THE RETURN OF THE SUN
Whatever made the universe knew its geometry. It knew that if it tilted the earth’s axis 23.5 degrees from the perpendicular of the plane of the earth’s orbit around the sun, there would be seasons on that tilted planet, a blessing whose worth it reckoned would be beyond calculation.
In the northern climes, at this time of the year of the earth’s orbit, all life on earth, whether or not it has knowledge of geometry, rejoices in the return of the sun and the start—but also the beginning of the end—of winter. For all life instinctively, if not consciously, is aware that without the sun, not even shriven Hope would know salvation.
In cities and suburbs where lights hold back darkness and obscure the heavens and where thermostats activate central heating when temperature drops below a degree that maintains cozy comfort, the sun is taken for granted and is given little notice. That the sun is the source of life for everything, that it grows the food for all life, warms the earth, gives inspiration by its dawn and twilights and its rising and settings to the eyes and souls of peasants and patricians, the dumb and the smart, the illiterate and the artist—is little noticed by cosmopolites relative to how the sun was noted by primitive peoples.
One can imagine how it was once man had gained consciousness of a past, present and future and yet knew nothing of the heavens and their workings.

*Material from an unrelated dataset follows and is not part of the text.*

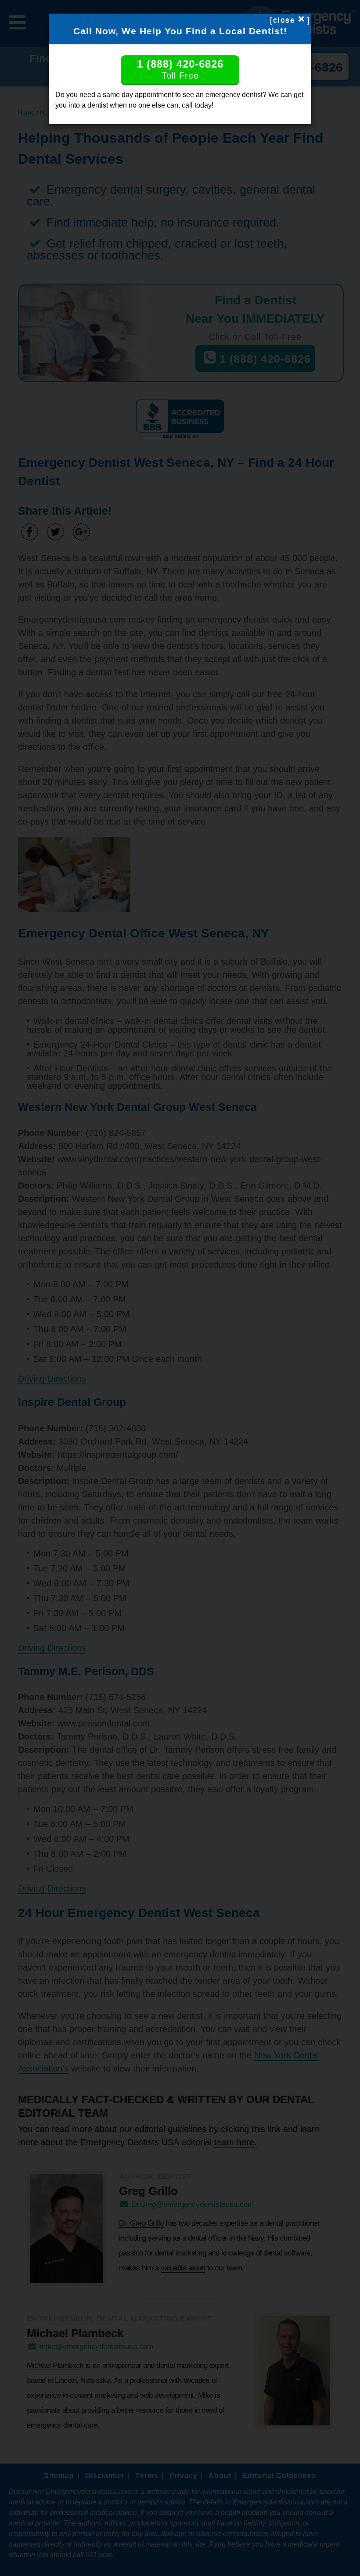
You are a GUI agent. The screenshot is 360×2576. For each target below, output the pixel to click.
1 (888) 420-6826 (180, 69)
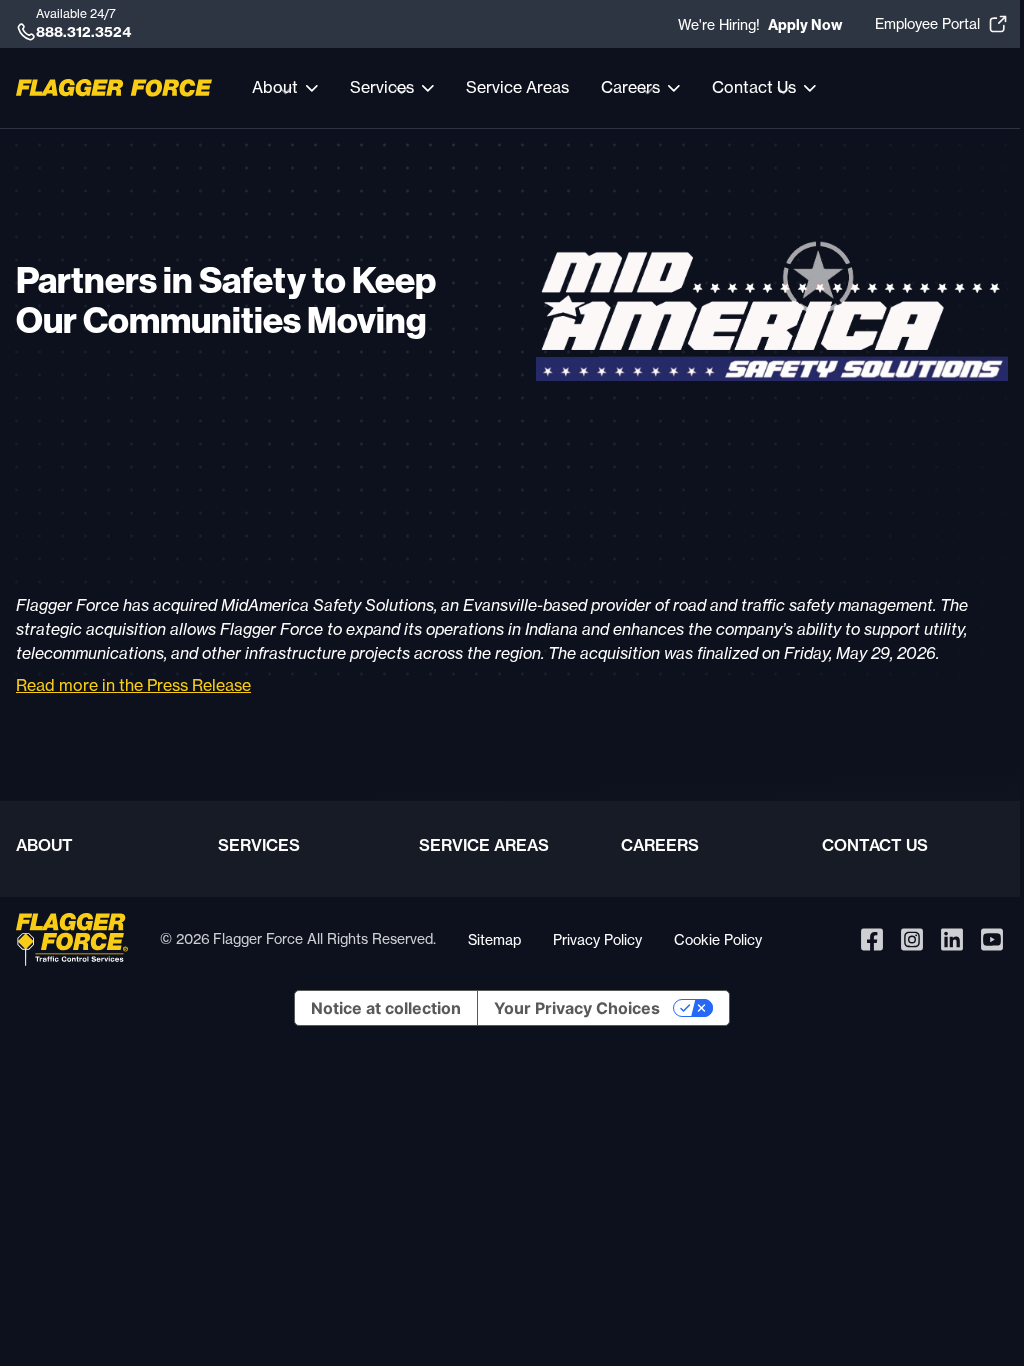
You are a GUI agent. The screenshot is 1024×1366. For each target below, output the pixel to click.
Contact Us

One can imagine that in the north, he was getting uneasy by the end of October, for he noticed that day after day the sun was with him a shorter time and its rays when it was with him were not so warming. Suppose, he worried, its presence continues slowly to decrease and its warmth to attenuate. Suppose sometime it sets and never appears in the east again. Such a thought would have put anyone in a panic and a frantic search for a remedy and a salvation.
One would imagine that there would be much to do in the way of sacrifices, rituals, prayers, and promises officiated and offered by the elders and seers designed to mollify and propitiate the power behind the scene so that it would change the course of the sun and bring back its light and heat and the full glory of its dawns and twilights. Then the always hopeful, in spite of the bleakness of the leafless forest, of a dearth of life, of a coffin of ice, would deck whatever abode they had with green and red and spread upon the tables some of their surplus as they waited for the outcome of their appeasements of their gods.
And one can imagine that on or about four days after what one today knows as the winter solstice, a chilled citizen of that northern clime would by some crude clock discover and report to the watchful that the sun had not only not retreated farther to the south but in fact inched perceptibly to the north. Such a report would have indicated that the gods had heard their prayers and had decided to return the sun to thaw their land and to assure them of the light of life and of its comfort and warmth and would have thereby initiated within the community a celebration of the event in which goodwill, brotherhood, gladness, cheer, and charity reigned during a festival of feasts.
I have seen scenes in history books of serfs flailing grain in the 15th century, of serfs cultivating a field with a harrow in the 13th century, of laborer generations ago scything hay, cradling wheat, shocking wheat and hay, just as I did under the mentorship of my grandfather on a farm in Summers County in the Twenties and Thirties. And I have known the sincere and joyous embrace of the winter solstice with its promise that the pinch and chill, the snow and ice, the mud and muck of winter were on the way out and that spring was on the way in.
I remember the depth of winter particularly when dinnertime came. The meal was served in the kitchen, the only room with heat except the living room where the fireplace with backlog and forelog and logs in between radiated heat and light and attracted after supper outstretched palms and chilled backsides of everyone in residence. The kitchen was lighted by a kerosene lamp that gave not much more illumination than a bottle of lightning bugs. But ‘twas enough to reveal the dishes of the meat, vegetables, fruits and grains harvested and preserved to sustain the family until spring. From a hilltop one viewing the farm house could detect only that faint light from fireplace and lamp, a speck of lame light in a vast ocean of darkness. Like all life, we hunkered down, drew close to the fireplace, and awaited the drama and the eventual demise of winter and reprise of spring.
I never read of the newborn Jesus having to spend his first night in a manger that I do not remember those dark evenings when I went to the barn with lantern to feed the stock that were waiting patiently for hay and corn. I would climb to the loft and fork down hay and open the grain box, select a number of ears of corn and distribute the hay to the cows and fill the horses’ mangers with corn. The box with the corn in it was the sort of box that Mary’s baby was laid for the night.
It was politically wise for the church fathers to select the winter solstice as the birthdate of Christ, just as it was politically wise and necessary for the bishops at Nicaea to vote to accept the belief that Jesus was God; for without that divinity attributed to him, Christianity would probably have long since been a footnote of history.
Christ’s birthday is occasion enough for celebration but even more basic is the return of the sun—for without the sun all life would freeze and resolve itself into mere ice.